Exercise objective:
Copy out the full text on Azure Functions and Managed Identity word for word.

** Opening Extract to read block **

You can run Azure Functions with Managed Identity for assigning Azure and API permissions.
Azure Functions or Function Apps (I will use both in this post to mean the same resource) run in an App Service Plan, much like a regular Azure Web App. They use resources from this plan, and in my example a Consumption plan (Y1) is chosen for “pay as you go” or pay for what you use. If you use a Basic/Standard/Premium plan here you will get a fixed cost if you function app is running or not.
Mostly you would use Basic/Standard/Premium if you need something like virtual network integration, but Consumption plans are more than good enough for testing and ad-hoc purposes. In extreme cases you can also run Function Apps in an isolated environment.
You can read more about function apps here. If you need more long-running tasks, you can also use durable functions, which runs stateful functions in a serverless compute environment as opposed to the regular stateless functions.
Managed Identities provide many Azure resources with an associated Azure AD identity. This works by Microsoft creating, updating, and deleting an invisible service principal for us in Azure AD. We don’t create Client Secrets here, and neither do we need them! Authentication is done in different ways, and you can read more about the flow here.
System Assigned Managed Identity means that the identity is entirely created, updated, and deleted by Azure automatically. You enable the feature on a supported resource, and the resource gets automatically registered in Azure AD, and it can authenticate against other Azure resources (like Azure Key Vaults, ARM API, or Azure Storage). You get a principal_id, and this can be used to grant access on Azure resources. This identity is associated to the Azure resource lifecycle, and will be removed if the resource is deleted.
User Assigned Managed Identity enable you to deploy a managed identity as a standalone resource in Azure. This could then be re-used for several other resources, and you manage the resource yourself in that you can create, update, or delete it. Microsoft still handles any secret/certificate rotations behind the scenes. No Client Secrets to be found here!

** Closing Extract to read block **
** Opening Information supplied block **

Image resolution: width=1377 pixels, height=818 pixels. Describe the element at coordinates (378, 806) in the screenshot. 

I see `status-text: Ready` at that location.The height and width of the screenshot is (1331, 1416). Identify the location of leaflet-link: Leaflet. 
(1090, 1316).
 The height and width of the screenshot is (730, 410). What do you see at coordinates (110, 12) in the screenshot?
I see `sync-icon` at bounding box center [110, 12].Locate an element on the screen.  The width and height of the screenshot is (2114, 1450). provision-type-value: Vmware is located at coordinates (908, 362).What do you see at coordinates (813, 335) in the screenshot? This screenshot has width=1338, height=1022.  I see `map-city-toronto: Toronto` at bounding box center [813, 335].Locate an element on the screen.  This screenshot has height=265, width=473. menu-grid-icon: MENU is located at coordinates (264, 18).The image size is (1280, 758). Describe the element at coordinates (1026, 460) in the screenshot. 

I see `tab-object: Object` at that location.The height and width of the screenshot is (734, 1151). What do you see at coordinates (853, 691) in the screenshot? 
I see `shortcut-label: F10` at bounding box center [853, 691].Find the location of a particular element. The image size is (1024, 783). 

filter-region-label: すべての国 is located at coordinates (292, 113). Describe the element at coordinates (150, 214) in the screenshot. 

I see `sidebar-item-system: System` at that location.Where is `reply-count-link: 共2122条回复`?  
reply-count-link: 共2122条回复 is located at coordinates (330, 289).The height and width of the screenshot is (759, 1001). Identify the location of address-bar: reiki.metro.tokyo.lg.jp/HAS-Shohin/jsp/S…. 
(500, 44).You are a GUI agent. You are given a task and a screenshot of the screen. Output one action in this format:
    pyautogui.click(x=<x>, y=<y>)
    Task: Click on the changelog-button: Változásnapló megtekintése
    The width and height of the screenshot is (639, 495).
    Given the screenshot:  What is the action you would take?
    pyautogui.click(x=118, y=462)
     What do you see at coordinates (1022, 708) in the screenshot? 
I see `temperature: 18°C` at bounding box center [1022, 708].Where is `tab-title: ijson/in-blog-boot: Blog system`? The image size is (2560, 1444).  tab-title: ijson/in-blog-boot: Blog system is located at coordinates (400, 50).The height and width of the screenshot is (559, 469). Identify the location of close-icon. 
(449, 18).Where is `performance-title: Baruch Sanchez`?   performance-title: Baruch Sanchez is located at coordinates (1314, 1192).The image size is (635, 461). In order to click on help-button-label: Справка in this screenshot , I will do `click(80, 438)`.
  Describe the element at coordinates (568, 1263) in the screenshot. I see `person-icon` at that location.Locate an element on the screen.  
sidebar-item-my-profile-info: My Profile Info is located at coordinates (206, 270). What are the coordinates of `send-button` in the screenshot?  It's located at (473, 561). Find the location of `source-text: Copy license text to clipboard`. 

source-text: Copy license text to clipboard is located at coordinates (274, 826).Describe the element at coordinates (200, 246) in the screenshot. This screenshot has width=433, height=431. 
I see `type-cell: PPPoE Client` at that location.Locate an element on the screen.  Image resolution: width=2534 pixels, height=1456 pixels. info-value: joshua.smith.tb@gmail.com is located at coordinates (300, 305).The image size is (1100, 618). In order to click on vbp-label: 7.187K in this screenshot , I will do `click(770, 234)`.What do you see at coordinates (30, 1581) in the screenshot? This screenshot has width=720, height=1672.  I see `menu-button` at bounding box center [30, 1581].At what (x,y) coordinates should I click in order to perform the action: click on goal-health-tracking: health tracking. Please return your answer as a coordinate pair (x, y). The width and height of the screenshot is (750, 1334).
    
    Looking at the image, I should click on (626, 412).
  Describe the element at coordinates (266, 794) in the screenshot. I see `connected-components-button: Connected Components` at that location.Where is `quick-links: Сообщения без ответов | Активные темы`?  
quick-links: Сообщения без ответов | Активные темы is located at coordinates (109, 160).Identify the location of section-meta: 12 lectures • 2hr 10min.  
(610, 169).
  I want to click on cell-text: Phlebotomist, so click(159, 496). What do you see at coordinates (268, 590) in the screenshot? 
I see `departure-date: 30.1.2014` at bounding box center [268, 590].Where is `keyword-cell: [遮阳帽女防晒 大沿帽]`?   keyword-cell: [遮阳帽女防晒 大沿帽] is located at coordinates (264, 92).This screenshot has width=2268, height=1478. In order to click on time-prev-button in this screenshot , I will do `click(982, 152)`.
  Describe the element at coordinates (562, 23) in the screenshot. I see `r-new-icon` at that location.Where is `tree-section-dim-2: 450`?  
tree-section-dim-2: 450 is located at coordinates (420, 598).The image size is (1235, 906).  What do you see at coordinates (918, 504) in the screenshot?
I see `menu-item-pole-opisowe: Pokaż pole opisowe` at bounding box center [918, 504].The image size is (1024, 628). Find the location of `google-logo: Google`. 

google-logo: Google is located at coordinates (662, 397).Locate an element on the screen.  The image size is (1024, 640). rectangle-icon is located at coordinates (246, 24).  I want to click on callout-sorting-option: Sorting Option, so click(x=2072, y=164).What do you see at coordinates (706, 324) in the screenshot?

** Closing Information supplied block **

Output below:
You can run Azure Functions with Managed Identity for assigning Azure and API permissions.
Azure Functions or Function Apps (I will use both in this post to mean the same resource) run in an App Service Plan, much like a regular Azure Web App. They use resources from this plan, and in my example a Consumption plan (Y1) is chosen for “pay as you go” or pay for what you use. If you use a Basic/Standard/Premium plan here you will get a fixed cost if you function app is running or not.
Mostly you would use Basic/Standard/Premium if you need something like virtual network integration, but Consumption plans are more than good enough for testing and ad-hoc purposes. In extreme cases you can also run Function Apps in an isolated environment.
You can read more about function apps here. If you need more long-running tasks, you can also use durable functions, which runs stateful functions in a serverless compute environment as opposed to the regular stateless functions.
Managed Identities provide many Azure resources with an associated Azure AD identity. This works by Microsoft creating, updating, and deleting an invisible service principal for us in Azure AD. We don’t create Client Secrets here, and neither do we need them! Authentication is done in different ways, and you can read more about the flow here.
System Assigned Managed Identity means that the identity is entirely created, updated, and deleted by Azure automatically. You enable the feature on a supported resource, and the resource gets automatically registered in Azure AD, and it can authenticate against other Azure resources (like Azure Key Vaults, ARM API, or Azure Storage). You get a principal_id, and this can be used to grant access on Azure resources. This identity is associated to the Azure resource lifecycle, and will be removed if the resource is deleted.
User Assigned Managed Identity enable you to deploy a managed identity as a standalone resource in Azure. This could then be re-used for several other resources, and you manage the resource yourself in that you can create, update, or delete it. Microsoft still handles any secret/certificate rotations behind the scenes. No Client Secrets to be found here!